“Yes, yes,” says I. “Never mind whether it was Monday or Tuesday. What did you do then?”

Moi? I fly!” says Heiney. “I am distract. I r-r-r-run on ze r-r-r-road. I tear-r-r off my white apron, my white chapeau. Ah, sacr-r-ré nom! How my heart is thoomp, thoomp, on my inside! All night I speak to myself: ‘You have keel zem all! Ze belle ladies! Ze pauvre shildren! All, you have poi-zon-ed! Zey make to tweest up on ze floor!’ Ah, diable! Always I can see zem tweest up!”

“Reg’lar rough on rats carnival, eh?” says I. “Three hundred beautiful ladies and poor children, not to mention a few men, doin’ the agony act on the dinin’ room floor! There, Jarvis! How’d you like to carry round a movin’ picture film like that in your mem’ry? Course, I’ve tried to explain to Heiney that nothing of the kind ever took place; that the papers would have been full of it; and that he’d been in the jug long before this, if it had. But this is Heiney’s own particular pipe dream, and he can’t let go of it. It’s got tangled up in the works somehow, and nothing I can say will jar it loose. Poor cuss! Look at him! No doubt about its seemin’ real to him, is there? And how does your little collection of fleabites show up alongside it; eh, Jarvis?”

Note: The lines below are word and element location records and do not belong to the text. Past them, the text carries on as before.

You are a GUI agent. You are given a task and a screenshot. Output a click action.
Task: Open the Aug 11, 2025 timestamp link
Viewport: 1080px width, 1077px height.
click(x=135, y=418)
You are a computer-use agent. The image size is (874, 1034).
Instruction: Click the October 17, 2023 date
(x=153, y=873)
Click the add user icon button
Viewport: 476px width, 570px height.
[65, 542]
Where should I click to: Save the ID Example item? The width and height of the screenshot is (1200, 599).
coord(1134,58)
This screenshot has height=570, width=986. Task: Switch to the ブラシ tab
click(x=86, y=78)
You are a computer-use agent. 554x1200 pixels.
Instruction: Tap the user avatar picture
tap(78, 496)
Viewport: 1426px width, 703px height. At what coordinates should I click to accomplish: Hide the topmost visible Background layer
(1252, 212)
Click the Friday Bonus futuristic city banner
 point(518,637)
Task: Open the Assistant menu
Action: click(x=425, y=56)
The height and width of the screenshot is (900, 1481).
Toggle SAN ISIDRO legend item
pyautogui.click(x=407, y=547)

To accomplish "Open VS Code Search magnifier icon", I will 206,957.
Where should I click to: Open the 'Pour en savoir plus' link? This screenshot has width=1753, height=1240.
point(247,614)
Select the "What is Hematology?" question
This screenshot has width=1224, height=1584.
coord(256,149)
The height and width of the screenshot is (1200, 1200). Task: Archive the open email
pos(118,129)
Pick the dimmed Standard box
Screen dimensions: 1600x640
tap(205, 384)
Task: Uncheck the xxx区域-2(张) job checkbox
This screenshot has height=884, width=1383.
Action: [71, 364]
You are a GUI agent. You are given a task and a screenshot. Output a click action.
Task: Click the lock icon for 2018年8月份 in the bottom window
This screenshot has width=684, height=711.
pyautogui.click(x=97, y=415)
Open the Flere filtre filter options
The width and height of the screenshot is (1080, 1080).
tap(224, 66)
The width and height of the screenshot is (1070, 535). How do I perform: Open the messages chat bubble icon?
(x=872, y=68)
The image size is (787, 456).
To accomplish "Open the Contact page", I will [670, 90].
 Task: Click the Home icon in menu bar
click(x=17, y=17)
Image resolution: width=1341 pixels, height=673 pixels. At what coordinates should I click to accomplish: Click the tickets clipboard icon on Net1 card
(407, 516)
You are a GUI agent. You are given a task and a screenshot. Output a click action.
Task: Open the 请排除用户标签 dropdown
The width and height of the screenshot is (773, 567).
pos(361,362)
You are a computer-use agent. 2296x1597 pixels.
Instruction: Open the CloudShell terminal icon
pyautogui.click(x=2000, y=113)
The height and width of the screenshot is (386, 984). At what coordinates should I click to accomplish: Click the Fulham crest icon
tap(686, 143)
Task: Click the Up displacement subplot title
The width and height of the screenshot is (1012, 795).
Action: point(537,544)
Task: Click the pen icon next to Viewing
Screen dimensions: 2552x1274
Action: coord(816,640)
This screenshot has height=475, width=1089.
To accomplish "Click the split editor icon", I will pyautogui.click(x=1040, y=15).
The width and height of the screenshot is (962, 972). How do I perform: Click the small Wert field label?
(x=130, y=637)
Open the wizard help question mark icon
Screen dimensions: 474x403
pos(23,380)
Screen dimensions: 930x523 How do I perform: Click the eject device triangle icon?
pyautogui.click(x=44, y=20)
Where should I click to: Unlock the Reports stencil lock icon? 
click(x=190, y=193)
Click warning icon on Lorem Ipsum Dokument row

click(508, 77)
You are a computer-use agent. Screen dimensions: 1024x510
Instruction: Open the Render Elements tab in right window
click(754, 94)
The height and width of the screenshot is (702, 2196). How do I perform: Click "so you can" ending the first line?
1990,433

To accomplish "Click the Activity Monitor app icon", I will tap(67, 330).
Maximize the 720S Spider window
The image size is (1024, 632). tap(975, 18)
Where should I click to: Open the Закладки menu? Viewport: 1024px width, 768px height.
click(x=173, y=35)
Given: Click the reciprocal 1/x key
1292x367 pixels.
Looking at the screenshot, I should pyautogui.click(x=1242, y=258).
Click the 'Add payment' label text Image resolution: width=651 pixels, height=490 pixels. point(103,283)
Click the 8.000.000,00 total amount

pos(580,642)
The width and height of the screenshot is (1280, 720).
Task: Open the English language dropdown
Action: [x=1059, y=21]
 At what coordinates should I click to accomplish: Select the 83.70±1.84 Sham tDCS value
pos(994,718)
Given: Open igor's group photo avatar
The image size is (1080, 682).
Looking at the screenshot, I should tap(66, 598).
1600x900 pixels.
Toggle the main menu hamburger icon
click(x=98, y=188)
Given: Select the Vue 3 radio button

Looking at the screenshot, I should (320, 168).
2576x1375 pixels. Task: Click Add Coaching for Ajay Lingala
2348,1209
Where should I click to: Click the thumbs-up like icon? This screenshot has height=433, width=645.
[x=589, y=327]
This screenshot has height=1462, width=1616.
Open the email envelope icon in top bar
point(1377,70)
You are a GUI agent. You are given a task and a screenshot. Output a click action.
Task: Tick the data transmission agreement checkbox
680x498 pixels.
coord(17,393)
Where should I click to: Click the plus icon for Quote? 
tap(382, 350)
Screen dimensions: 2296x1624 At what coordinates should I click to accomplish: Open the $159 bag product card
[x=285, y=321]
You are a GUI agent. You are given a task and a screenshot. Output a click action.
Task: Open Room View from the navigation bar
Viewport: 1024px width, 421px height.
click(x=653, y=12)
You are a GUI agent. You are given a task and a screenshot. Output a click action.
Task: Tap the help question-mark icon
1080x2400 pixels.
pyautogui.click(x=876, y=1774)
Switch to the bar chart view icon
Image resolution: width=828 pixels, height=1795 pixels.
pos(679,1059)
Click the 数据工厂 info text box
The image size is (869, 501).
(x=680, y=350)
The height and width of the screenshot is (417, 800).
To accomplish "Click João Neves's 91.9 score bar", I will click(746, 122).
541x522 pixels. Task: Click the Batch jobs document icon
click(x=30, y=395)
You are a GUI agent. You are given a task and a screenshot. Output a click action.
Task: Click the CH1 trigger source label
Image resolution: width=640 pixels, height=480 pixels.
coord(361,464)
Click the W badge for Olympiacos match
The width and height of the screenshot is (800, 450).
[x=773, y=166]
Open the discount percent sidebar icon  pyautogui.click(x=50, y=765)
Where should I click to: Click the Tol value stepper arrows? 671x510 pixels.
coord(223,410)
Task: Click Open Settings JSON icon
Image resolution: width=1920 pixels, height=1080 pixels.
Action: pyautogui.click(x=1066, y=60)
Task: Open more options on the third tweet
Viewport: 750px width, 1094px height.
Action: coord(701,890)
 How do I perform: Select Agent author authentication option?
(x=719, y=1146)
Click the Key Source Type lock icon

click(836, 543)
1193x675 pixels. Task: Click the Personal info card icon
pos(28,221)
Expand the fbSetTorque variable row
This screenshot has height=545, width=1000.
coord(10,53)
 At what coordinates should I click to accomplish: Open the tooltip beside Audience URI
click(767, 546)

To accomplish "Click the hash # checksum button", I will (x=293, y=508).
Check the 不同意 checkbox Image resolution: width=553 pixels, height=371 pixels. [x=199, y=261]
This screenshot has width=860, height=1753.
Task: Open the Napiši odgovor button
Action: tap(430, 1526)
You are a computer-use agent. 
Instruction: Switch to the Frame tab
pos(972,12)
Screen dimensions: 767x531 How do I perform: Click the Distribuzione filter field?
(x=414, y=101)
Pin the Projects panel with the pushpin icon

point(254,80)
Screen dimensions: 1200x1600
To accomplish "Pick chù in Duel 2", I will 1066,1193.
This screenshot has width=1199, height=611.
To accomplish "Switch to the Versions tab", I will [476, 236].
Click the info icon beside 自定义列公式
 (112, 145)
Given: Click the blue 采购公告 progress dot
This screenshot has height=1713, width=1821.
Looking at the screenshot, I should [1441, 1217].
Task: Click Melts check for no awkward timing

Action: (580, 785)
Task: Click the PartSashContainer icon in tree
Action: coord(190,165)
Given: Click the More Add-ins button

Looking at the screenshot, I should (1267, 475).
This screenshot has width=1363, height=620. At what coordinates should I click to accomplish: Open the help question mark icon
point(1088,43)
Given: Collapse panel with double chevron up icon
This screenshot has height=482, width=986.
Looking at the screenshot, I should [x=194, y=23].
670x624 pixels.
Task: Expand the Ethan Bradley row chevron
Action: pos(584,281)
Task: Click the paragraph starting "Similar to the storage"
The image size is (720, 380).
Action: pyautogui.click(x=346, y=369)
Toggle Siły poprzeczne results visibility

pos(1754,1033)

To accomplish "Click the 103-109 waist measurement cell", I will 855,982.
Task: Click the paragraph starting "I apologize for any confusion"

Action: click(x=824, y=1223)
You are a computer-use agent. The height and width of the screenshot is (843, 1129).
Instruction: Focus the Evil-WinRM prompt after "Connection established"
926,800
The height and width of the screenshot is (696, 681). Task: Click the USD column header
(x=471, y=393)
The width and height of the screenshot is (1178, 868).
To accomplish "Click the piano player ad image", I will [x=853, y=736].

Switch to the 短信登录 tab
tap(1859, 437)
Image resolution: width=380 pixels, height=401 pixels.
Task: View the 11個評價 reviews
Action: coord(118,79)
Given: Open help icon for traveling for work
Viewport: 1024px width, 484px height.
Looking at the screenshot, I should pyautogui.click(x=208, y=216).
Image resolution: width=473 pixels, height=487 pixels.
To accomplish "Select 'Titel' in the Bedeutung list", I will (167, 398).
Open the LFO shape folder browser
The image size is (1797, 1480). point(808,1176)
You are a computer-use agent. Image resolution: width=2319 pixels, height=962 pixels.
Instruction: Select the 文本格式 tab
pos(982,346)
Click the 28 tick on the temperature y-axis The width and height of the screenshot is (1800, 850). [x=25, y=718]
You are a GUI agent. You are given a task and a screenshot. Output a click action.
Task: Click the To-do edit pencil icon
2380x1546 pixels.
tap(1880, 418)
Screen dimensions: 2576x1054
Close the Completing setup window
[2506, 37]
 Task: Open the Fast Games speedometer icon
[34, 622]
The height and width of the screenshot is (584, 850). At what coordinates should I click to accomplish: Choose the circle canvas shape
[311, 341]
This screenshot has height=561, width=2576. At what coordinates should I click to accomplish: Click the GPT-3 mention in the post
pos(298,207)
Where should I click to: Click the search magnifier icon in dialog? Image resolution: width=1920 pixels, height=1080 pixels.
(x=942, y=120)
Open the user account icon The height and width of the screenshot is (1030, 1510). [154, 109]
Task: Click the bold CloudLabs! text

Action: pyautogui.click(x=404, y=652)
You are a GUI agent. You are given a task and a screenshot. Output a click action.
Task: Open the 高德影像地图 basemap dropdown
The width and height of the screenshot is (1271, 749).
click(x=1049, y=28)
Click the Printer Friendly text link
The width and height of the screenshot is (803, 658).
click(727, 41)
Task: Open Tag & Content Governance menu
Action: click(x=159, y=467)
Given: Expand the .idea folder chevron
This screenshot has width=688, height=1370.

But Jarvis, he’s gazin’ at Heiney as if this lump of moldy sweitzerkase was fascinatin’ to look at.

“I beg pardon,” says he, “but you say this hotel was at Lake Como?”

Heiney nods his head, then covers his face with his hands, as if he was seein’ things again.

“And what was the date of this—this unfortunate occurrence?” says Jarvis.

“Year before the last, in Augoost,” says Heiney, shudderin’,—“Augoost seven.”

“The seventh of August!” says Jarvis. “And was your hotel the Occident?”

Oui, oui!” says Heiney. “L’Hôtel Occident.”